======== Source material
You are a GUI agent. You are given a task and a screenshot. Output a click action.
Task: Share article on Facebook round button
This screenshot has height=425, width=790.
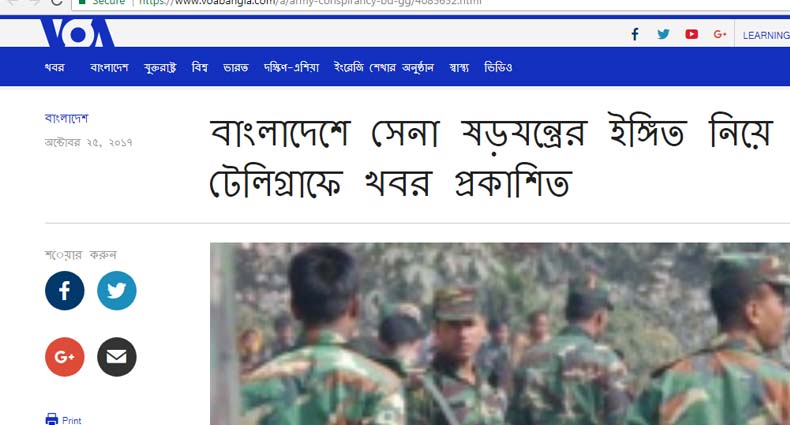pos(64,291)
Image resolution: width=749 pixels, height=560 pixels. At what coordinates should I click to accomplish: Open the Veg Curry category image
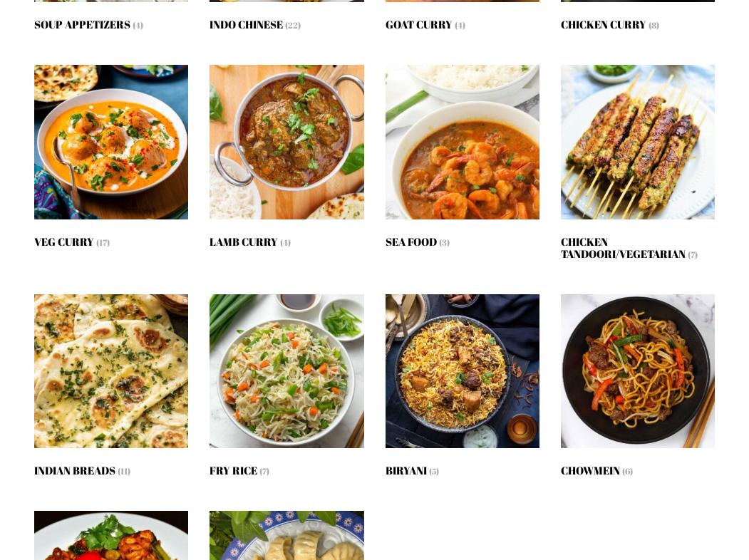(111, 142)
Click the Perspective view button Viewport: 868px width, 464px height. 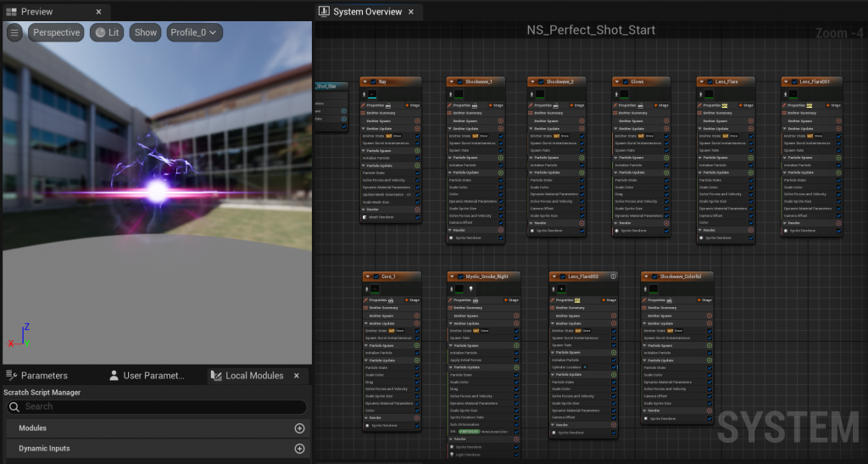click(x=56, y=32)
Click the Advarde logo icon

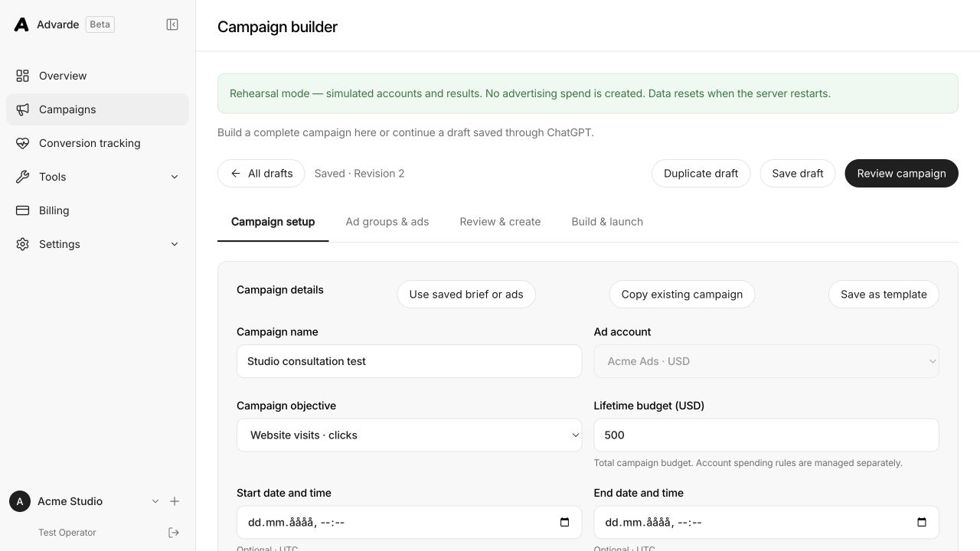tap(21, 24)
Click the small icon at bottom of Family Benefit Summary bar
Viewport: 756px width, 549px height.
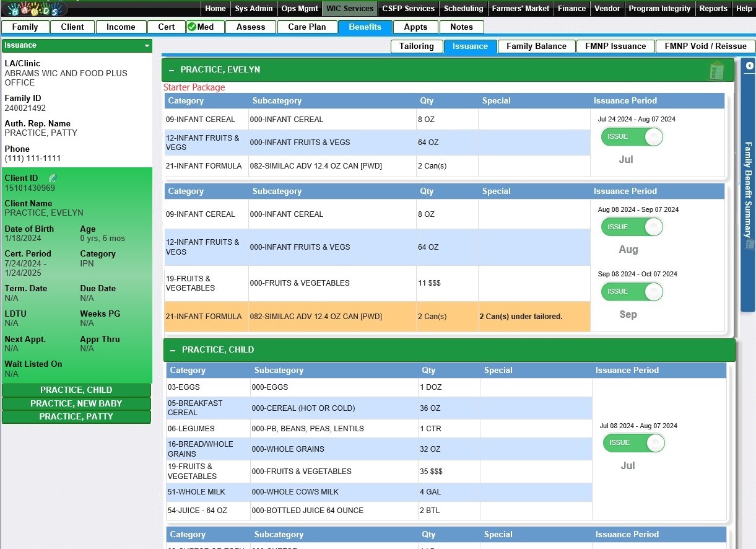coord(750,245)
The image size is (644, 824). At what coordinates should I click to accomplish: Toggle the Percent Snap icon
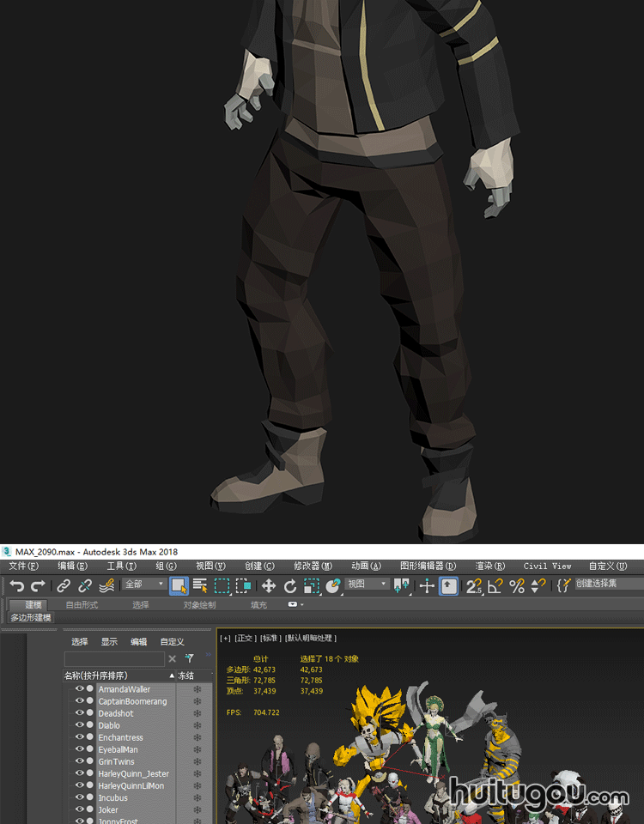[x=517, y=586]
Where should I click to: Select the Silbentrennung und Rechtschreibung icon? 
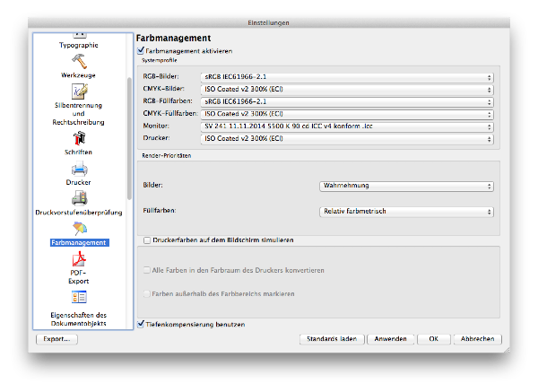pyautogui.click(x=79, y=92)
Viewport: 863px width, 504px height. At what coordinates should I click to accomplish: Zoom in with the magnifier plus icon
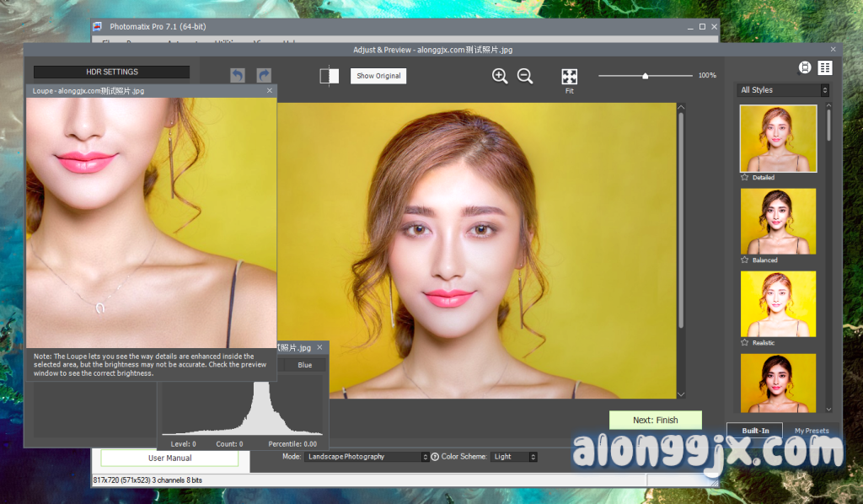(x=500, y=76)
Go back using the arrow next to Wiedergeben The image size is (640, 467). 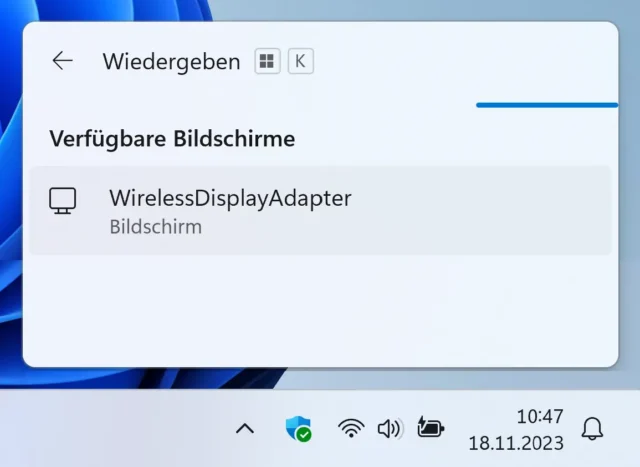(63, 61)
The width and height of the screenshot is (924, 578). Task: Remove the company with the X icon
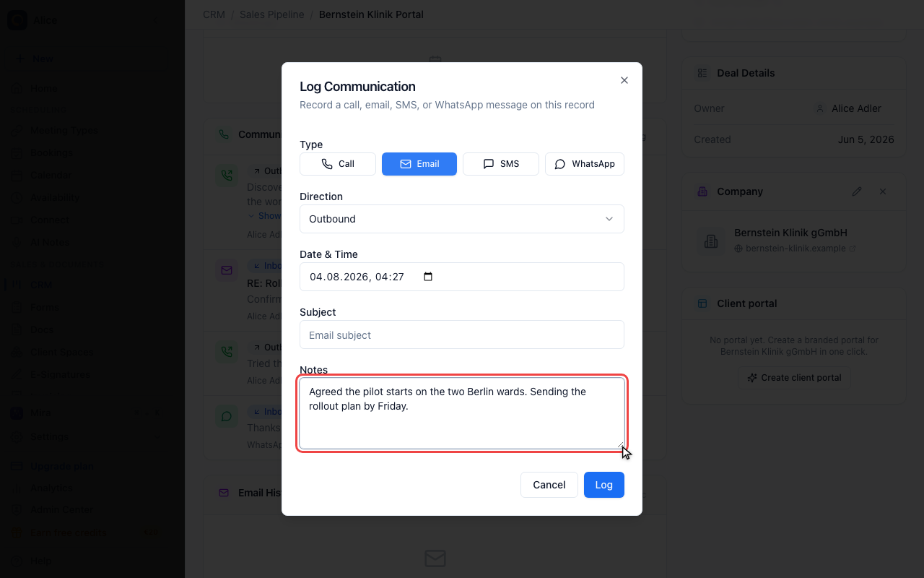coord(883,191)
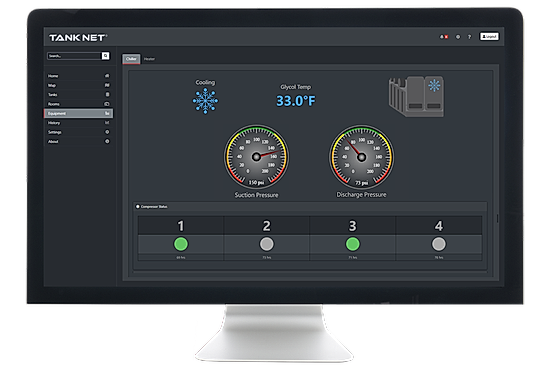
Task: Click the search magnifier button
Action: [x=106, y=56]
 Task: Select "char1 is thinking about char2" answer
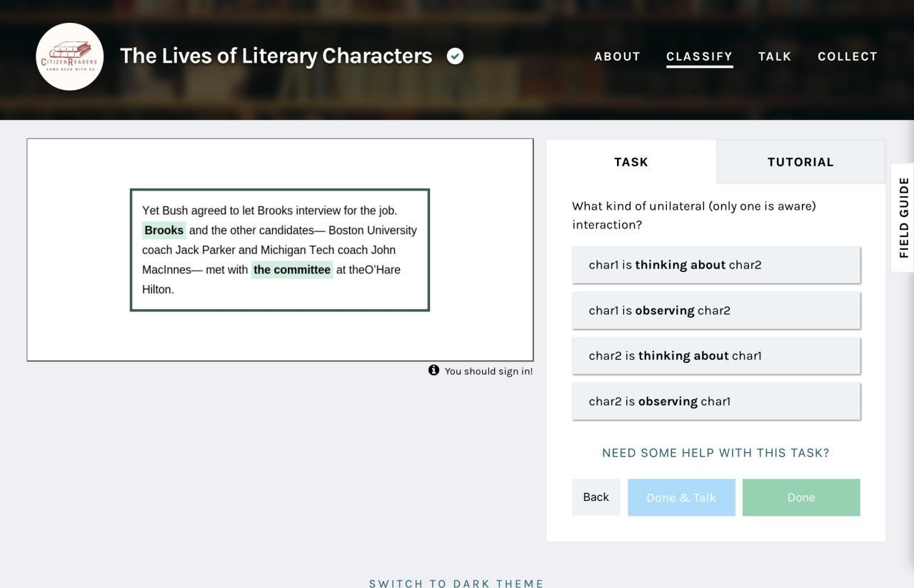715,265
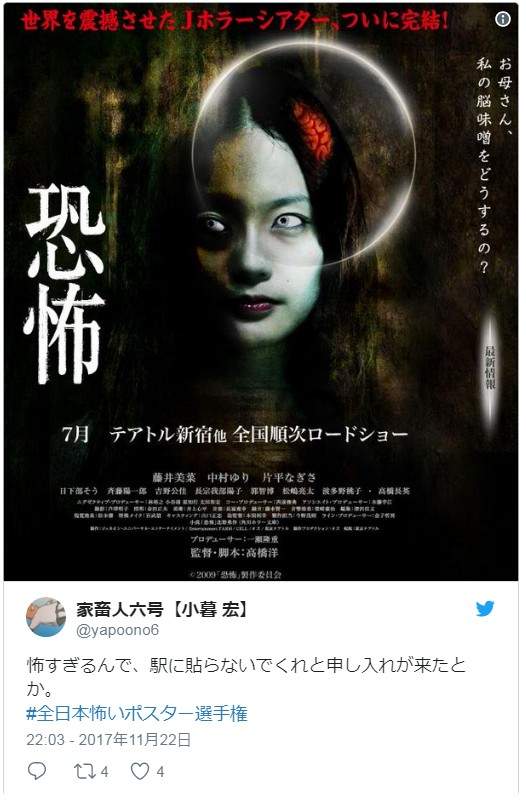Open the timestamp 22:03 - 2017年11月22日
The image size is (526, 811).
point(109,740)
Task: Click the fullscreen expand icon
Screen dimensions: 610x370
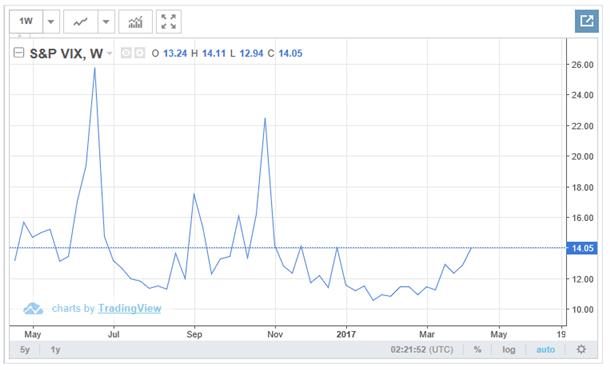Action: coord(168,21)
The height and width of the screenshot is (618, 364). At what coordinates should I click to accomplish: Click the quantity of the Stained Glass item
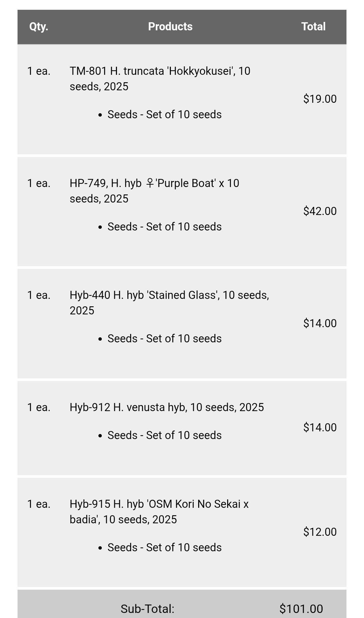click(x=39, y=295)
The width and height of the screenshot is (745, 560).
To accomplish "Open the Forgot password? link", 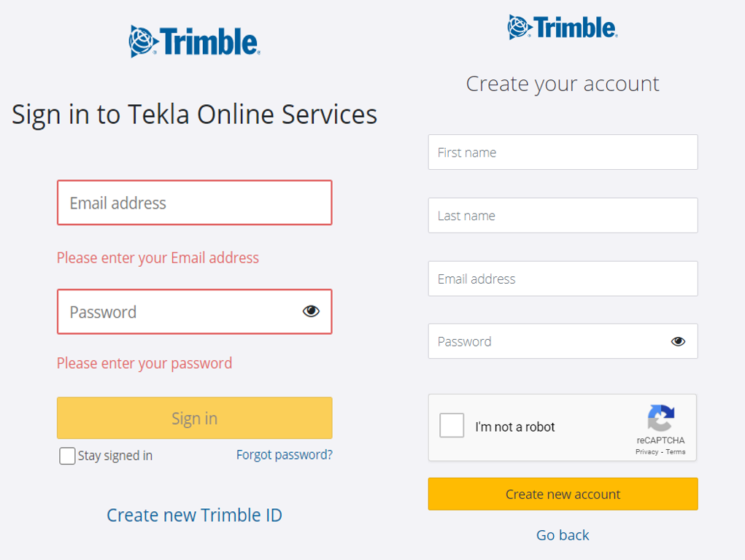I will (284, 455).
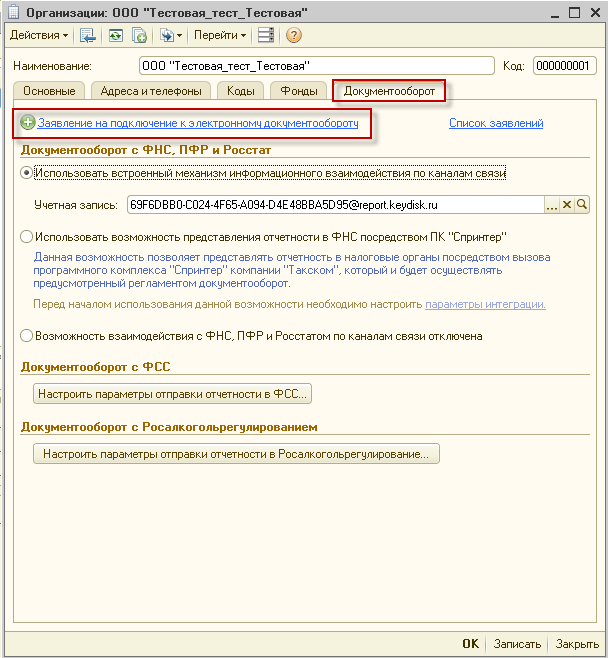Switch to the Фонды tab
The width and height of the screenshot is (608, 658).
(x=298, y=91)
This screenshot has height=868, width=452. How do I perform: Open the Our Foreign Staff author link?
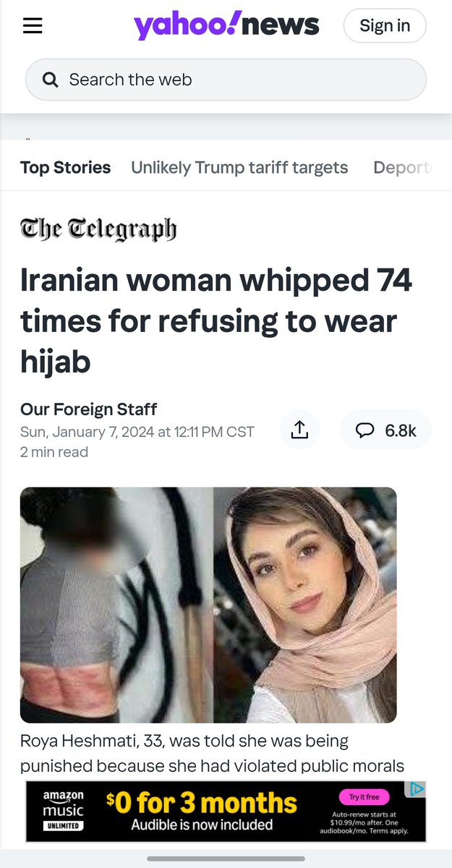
================
The copy should hold exactly the lines above from the one with "The height and" through the one with "The width and height of the screenshot is (745, 560).", both ends counted, and no pictures at all.

The height and width of the screenshot is (618, 364). At what coordinates should I click to accomplish: Click the quantity of the Stained Glass item
click(x=39, y=295)
The width and height of the screenshot is (745, 560).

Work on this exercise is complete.